As the country contemplates a recession, economists are wringing their hands over a slow-down in consumer buying. About two-thirds of the economy is driven by consumer purchasing. Without that engine, economists fear that the economy will be in serious trouble.
But I haven't read much about the role that debt will play in slowing down consumer spending--recession or no recession. The staggering debt burden that American families are carrying should have everyone worried. The math is easy: Every dollar that goes to paying interest is a dollar that is not used to buy socks or movie tickets or double lattes.
The debt service ratio estimates the proportion of after-tax income that families spend on mortgages and consumer debt. That ratio rocked around 10-11% for the early 1980s, then it began to climb. Since the second half of 2005, despite record low interest rates, the ratio has remained above 14%. That's about a 30% increase in the amount of income consumed by debt payments alone.
The reason debt service has grown isn't hard to figure out. From 1990 to 2004 alone, Americans shifted from owing about 86.2% of a year's disposable income to owing 105.1% of their disposable income. We don't have the numbers yet, but no one thinks the debt load shrank from 2004 to 2007.
An increase of three percentage points in the debt service ratio may not sound like much, but that's an additional $3 taken out of every $100 of after-tax income just to make interest payments. It has the same effect as taking a 3% pay cut.
The rise in the debt service ratio is remarkable for another reason. From 1980 until 2007, the proportion of two-earner families increased dramatically.

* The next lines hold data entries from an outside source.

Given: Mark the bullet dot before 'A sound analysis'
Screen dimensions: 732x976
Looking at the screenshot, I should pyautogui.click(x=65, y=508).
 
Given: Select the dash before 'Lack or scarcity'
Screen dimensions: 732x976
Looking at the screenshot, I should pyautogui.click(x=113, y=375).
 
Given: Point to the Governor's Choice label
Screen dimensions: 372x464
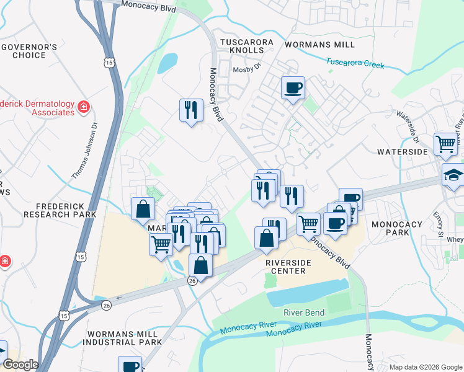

Inflation adjusted wages for a fully employed male did not rise, but a second income pushed up median family earning throughout this period. As families earned a second income, we might have expected that the proportion of total income that went to debt service would fall. Instead, the debt burden ratio rose even faster, consuming a larger share of the couple's combined larger income.
Consumers may or may not cut back on spending because they are glum about the future. But at some point, psychology doesn't matter and hard economics take over. Families face a relentless drain on their incomes, spending more every month on interest payments. Sooner or later, more interest means fewer lattes--and more worried economists.